Kıbrıs’taki Rum hükümeti de, Fatih sondaj gemisinin egemenlik bölgesine girdiği gerekçesiyle mürettebatı için tutuklama emri çıkarmıştı.
Türkiye ile Kıbrıs Rum kesimi ve AB arasında yaşanan sondaj gerginliğine Rusya da dahil oldu. Rusya Dışişleri Bakanlığı’nın internet sitesinde yer alan açıklamada “Kıbrıs’ın egemenliğine saygı duyulması gerektiği” ifadeleri dikkat çekti.
Şunu söyleyelim:
Rusya’nın Kıbrıs politikası tamamen Türkiye aleyhine çalışıyor. Rusya Türkiye’yi “işgalci güç” olarak tanıyor. Yıllardan bu yana da Türk askerinin Kıbrıs’tan çekilmesi gerektiğini savunuyor. O nedenle Kıbrıs ve Doğu Akdeniz onuşunda Rusya’ya fazla güvenmeyelim.
Nitekim Rusya tarafından yapılan şu açıklama da ne demek istediğimizi ortaya koyuyor:
“Bir başka Türk araştırma gemisinin de Kıbrıs’ın Münhasır Ekonomik Bölgesi’ne girdiği haberlerinin ardından bölgedeki gelişmeleri kaygıyla izliyoruz. Kıbrıs’ın egemenliğinin ihlâl edilmesinin, Kıbrıs sorununa kalıcı, adil ve uygulanabilir bir çözüm için şartların sağlanmasına yardımcı olmayacağına inanıyoruz.
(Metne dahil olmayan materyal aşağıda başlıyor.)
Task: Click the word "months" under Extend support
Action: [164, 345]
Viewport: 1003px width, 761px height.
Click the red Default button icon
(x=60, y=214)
Doğu Akdeniz’deki krizin kapasitesini artıracak adımlardan kaçınılması; ölçülü davranma ve siyasi akılla hareket edilmesi; sorunlu konuların çözümü için diyalog ve karşılıklı çıkarlar dikkate alınarak çaba gösterilmesi çağrısı yapıyoruz. Birleşmiş Milletler tasarıları temel alınarak Kıbrıs’ta bir çözüme ulaşılması için, toplumlararası müzakere sürecinin en kısa sürede yeniden başlamasına duyulan ihtiyaç ortadadır. Birleşmiş Milletler Güvenlik Konseyi’nin daimi üyesi olarak, bu girişimleri desteklemeye hazırız.”
Son dönemde giderek artan gerginliğin geçmişi, 2000’li yılların başına, bir başka ifadeyle Doğu Akdeniz’de zengin doğalgaz kaynaklarının yer aldığına ilişkin bilimsel öngörülerin ortaya çıkmaya başladığı döneme dayanıyor.
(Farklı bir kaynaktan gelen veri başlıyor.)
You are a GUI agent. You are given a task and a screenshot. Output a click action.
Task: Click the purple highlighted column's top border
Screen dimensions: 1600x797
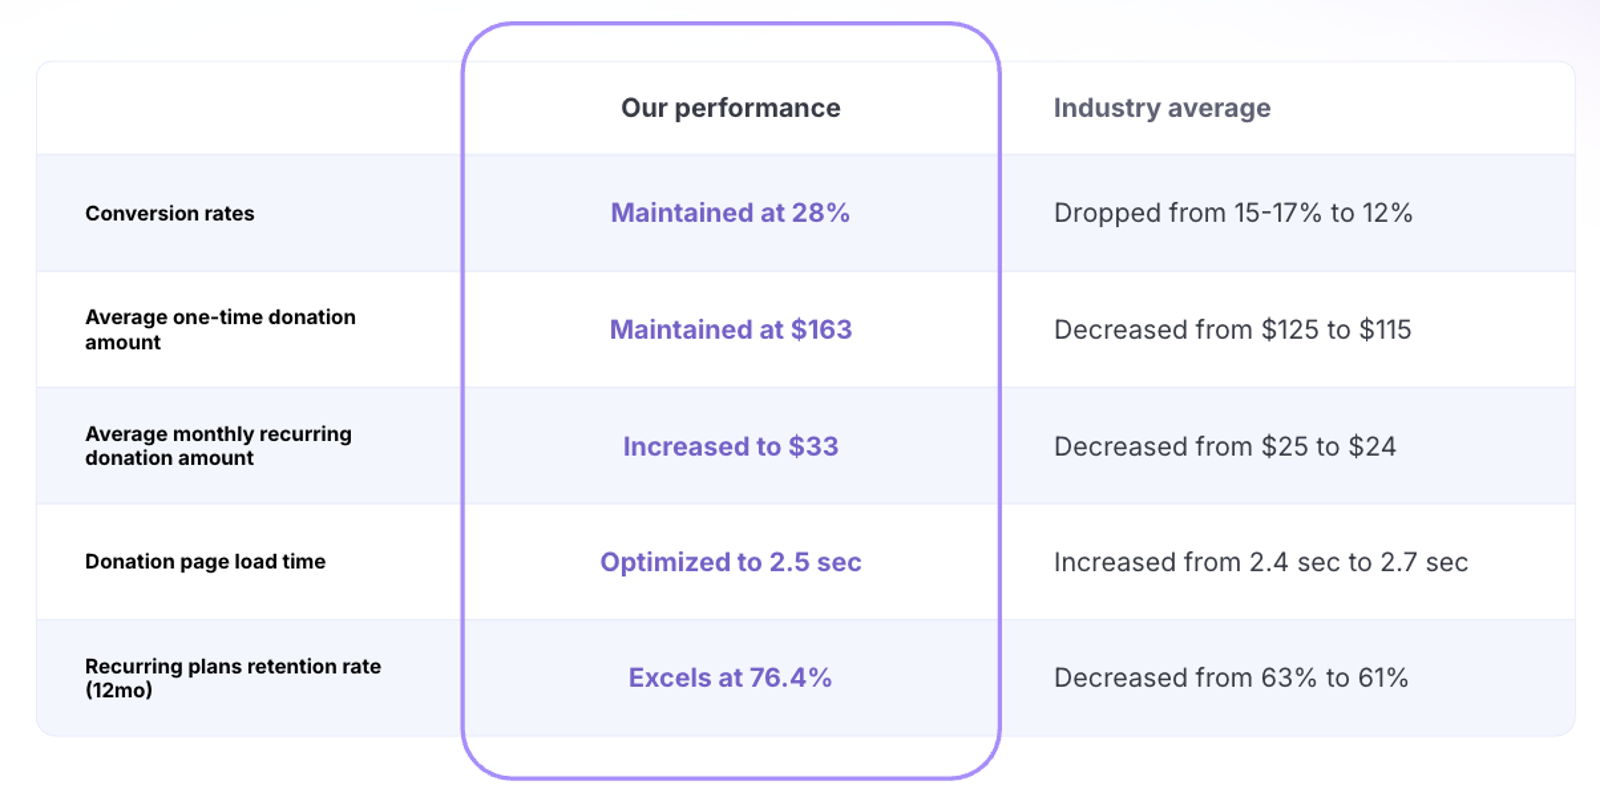pyautogui.click(x=730, y=25)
Rum yönetimi, 2002’den itibaren Doğu Akdeniz’de başta Mısır olmak üzere diğer ülkeler Lübnan, Suriye ve İsrail ile Münhasır Ekonomik Bölge (MEB) anlaşmaları yapmaya başladı. Türkiye ise bu anlaşmaların KKTC ve Türkiye’nin haklarını çiğnediği gerekçesiyle meseleyi BM’ye taşıdı ve kendi Münhasır Ekonomik Bölge haritalarını BM nezdinde onaylattı.
Türkiye’nin BM nezdindeki itirazlarına rağmen Rum yönetimi, 2007’nin başında Ada’nın etrafında kendince 13 adet arama sahası ilan etti ve büyük petrol şirketlerine ruhsat verme aşamasına geçti. Bu noktada 2010’dan sonra sürece Amerikan Exxon/Mobil ve İtalyan ENİ gibi dev şirketler dahil oldu.
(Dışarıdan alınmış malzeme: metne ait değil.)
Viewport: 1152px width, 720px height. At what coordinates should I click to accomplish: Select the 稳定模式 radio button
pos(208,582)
Buna karşılık olarak Türkiye, Doğu Akdeniz’de kendi ekonomik bölgesinde Kuzey Kıbrıs’ta adanın kuzeyi ve doğusunda belirlediği bölgelerde TPAO’ya arama ruhsatları verdi.
Rumların 13 parselinden “1, 4, 5, 6 ve 7 no’lu” parsellerin bir bölümü, Türkiye’nin TPAO’ya ruhsat verdiği bloklarla kesişiyor. 3 no’lu parsel ise KKTC’nin TPAO’ya verdiği ayrıcalıklı alan ile çakışıyor. Son dönemdeki tartışmanın ana sebebini ‘çakışan bu alanlar’ teşkil ediyor.
Şu noktaya dikkat:
Doğu Akdeniz’deki durumda neredeyse hemen her ülkeyi karşımıza almış durumdayız. Çok yakın ilişki içinde olduğumuz Katar bile karşı blok içinde yer alıyor.